Is she acting in one of these photographs or both of them?  I say it’s all performance art.

Verisimilitude

MARRIED -- Pictured: Nat Faxon as Russ. CR. Matthias Clamer/FX

There’s a new show on FX called Married.  It’s set in the San Fernando Valley, and I must admit, rather entertaining.  Look honey, I said the first time I saw a preview, that’s us! The mordant relationship humor, the quiet sexual desperation, the abundant use of familiar locales, a male lead who dresses like he looted my closet, it’s all a bit close to home, but in a well-written way.  Just to set the record straight, Mrs. Upinthevalley is hotter than Judy Greer.  I want to make that clear.

After watching Nat Faxon, the husband, wander through the first few episodes in cargo shorts and hoodies, I assumed he was unemployed.  But no,  oh no no, he’s a ‘freelance graphic designer’.  She’s a stay at home mom.  I know this because the plot lines of  recent episodes have turned on this point.   And they, a family of five, manage to live in a lovely house in what appears to be …Studio City or Valley Village…on his earnings from digital piecework.  There’s another word for ‘freelance graphic designer’:  barista.  Or stockboy at Trader Joes.  Actually that’s not true.  There are a great many freelancers in this city who would trade it in for a steady job at Trader Joes in a heartbeat.  Apparently this is how TV writers, many of whom live in the Valley, think people in the Valley live.

Don't we all live like this?
Don’t we all live like this, without working?

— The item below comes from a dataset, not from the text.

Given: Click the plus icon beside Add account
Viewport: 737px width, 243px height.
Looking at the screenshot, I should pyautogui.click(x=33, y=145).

Normally this wouldn’t be a deal breaker for me. Television shows frequently depict families living beyond what is feasible in the real world.  Usually, however, the characters are at least portrayed as having a job.  Maybe because Married is set in the Valley and maybe because we have frequented the locales used in the show (Oaks Tavern, Starlight Lounge) there’s a verisimilitude issue for me.  No one lives south of Burbank Blvd by freelancing, part-time.  Mrs. Upinthevalley and I live in Van Nuys.  And by live, I mean we bought a tiny s**tbox with 1948 infrastructure we spent years fixing up. Our mortgage payment is $2500/month.  That’s thirty grand a year, right off the top.   Well, not exactly.  First the government takes about twenty grand, money we never see.  Then Wells Fargo takes its piece. Then we face the bills.  We’ve never taken a vacation. We still use flip-phones.  We have dial-up internet. We have one car.  We use coupons. We have no savings.   We’re extraordinarily fortunate to have survived the Great Foreclosure Flood of 2009.  Barely.  To not have to rely on roommates.   There are ten people sharing a three bedroom house to the left of us. Six adults,  all legal residents of the US,  working in the service economy.  Collectively, they can pay the mortgage, and make car payments and that’s pretty much it.  There are seven people living in the house to the right of us. Three generations under one roof.  That’s how it’s done. Unless you’ve lived here for twenty years, or inherited property or have a six figure income, this is the only way it is done.

We  grind it out and grind it out, all of us, month after month, and hope the edifice of cantilevered credit by which we keep it all going does not collapse upon our heads.   And that we don’t drive each other crazy.

We say a little prayer each evening and are grateful. Even as we slum it in that vast terra incognita north of Burbank. We, the invisible people.